+++ RECORDED DATA +++
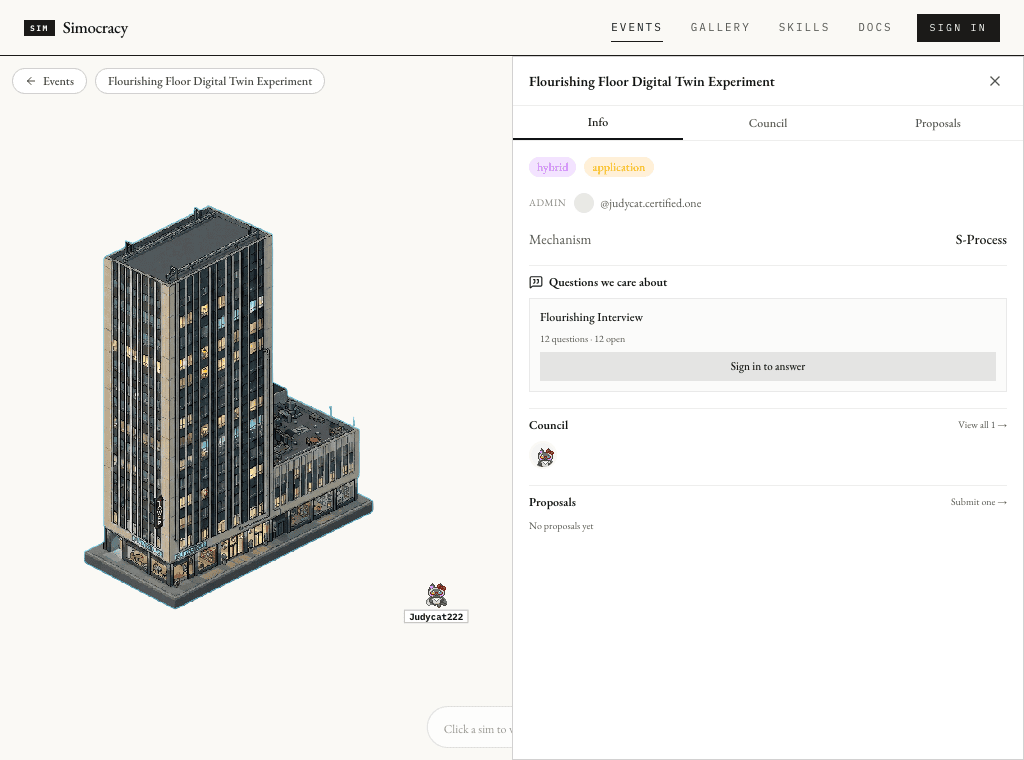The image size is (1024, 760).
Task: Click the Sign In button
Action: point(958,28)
+++
+++ RECORDED DATA +++
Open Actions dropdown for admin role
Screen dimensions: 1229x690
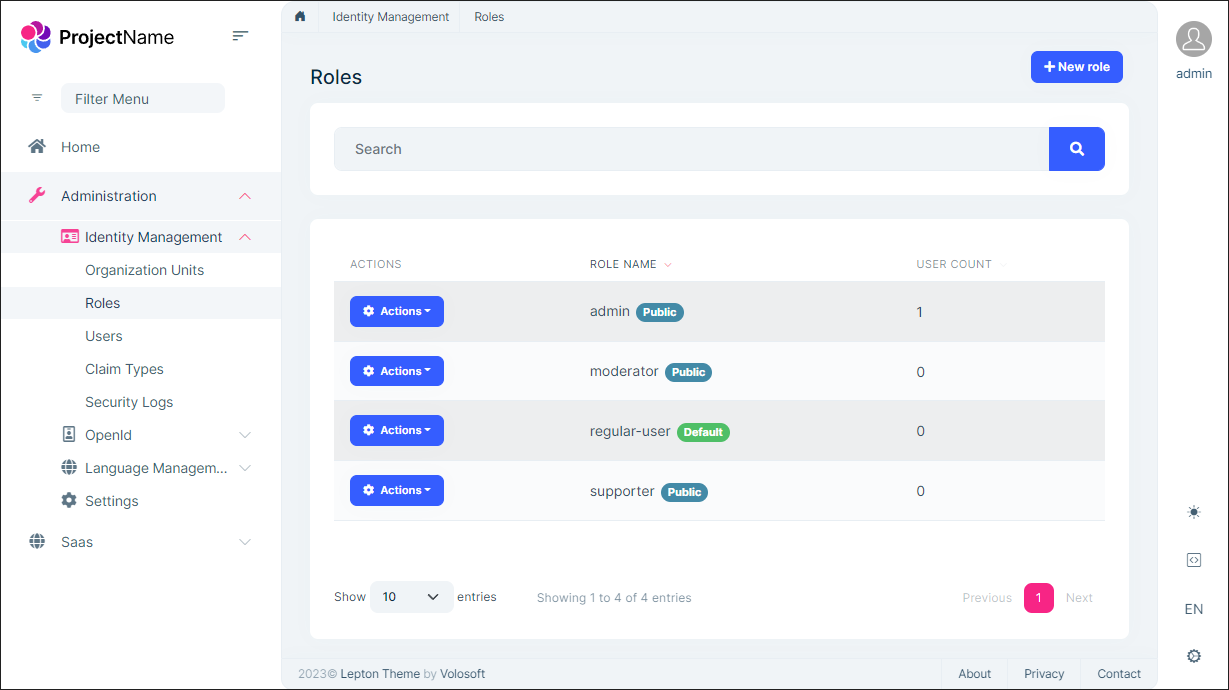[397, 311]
+++
Output the listing lines, beginning at the line that contains "The image size is (1024, 760)." and stopping after the line that contains "Action: point(958,28)", with both of those lines included. Copy them unchanged, and leave the pictures out.

The image size is (1024, 760).
Task: Click the Sign In button
Action: point(958,28)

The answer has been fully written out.